Handling MasterBrowser Deaths


There are two house cleaning events that need to occur when a node leaves the network. The first is to ensure that all MasterBrowsers above no to remove the files of the nodes that logged out. The second is to ensure that its place is filled in the network appropriately.


Removing Dead MasterBrowser files:

When a MasterBrowser detects that a client under it is dead, it removes the files that belong to the client. On graceful logouts, the NetworkManager recieves a child nodes logout request, and then notifies the QueryManager to remove all entries belonging to the child node. The NetworkManager then passes the message up to its own MasterBrowser and so on.

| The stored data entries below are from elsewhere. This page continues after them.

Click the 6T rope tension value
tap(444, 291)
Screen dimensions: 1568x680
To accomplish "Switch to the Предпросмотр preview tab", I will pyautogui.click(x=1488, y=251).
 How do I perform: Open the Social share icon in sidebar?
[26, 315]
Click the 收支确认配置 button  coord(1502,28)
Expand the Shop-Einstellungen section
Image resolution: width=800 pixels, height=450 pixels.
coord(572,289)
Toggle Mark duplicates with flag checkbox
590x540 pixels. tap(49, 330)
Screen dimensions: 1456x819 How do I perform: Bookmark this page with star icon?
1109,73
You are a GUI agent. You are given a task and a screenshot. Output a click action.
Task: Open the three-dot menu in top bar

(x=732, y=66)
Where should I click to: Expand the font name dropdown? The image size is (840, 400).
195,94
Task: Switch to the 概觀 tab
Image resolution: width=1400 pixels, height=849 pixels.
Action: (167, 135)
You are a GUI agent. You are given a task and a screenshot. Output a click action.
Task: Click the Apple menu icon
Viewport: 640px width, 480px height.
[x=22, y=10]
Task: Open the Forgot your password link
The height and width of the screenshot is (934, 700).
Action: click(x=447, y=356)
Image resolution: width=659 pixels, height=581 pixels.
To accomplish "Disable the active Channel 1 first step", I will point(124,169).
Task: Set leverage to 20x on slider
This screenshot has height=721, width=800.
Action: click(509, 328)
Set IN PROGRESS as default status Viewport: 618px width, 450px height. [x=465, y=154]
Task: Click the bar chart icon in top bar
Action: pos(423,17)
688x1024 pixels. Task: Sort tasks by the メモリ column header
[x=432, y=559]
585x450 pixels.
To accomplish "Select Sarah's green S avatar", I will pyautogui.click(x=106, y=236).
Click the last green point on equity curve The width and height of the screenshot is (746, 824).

Ungraceful logouts are a little more involved. Child nodes maintain login state with the MasterBrowser by periodically sending keep alives. If one of these keep alives are not received in time the MasterBrowser considers the node logged out and cleans up in the same way as a graceful logout. However, such a node logout would not clean up for the children under the node disconnected. One possibility could be to propogate keep alives all the way up the tree. This way stale data will eventually be removed.


The obvious problem with this is that it will increase the number of messages in the network, and increase the burden of processing these messages as well. Our solution is this:


When a node leaves the network, we simply remove its file list from the higher level MasterBrowsers in the same way that graceful logouts handle it. This is acceptable because its children (if there are any) while contact and reconnect under the parent of the dead node after an election process. It is possible that certain children will be lost in the process because they too might have gone down (local area network failures, etc…) or just failed to contact the parent’s parent. However, nodes should connect in the tree again. One further improvement could be just to wait for a node to request file transfer on stale data. When the node requesting file transfer then realizes that the node is stale, it can then notify the master browser that the node could likely be dead. The MasterBrowser could then take appropriate action.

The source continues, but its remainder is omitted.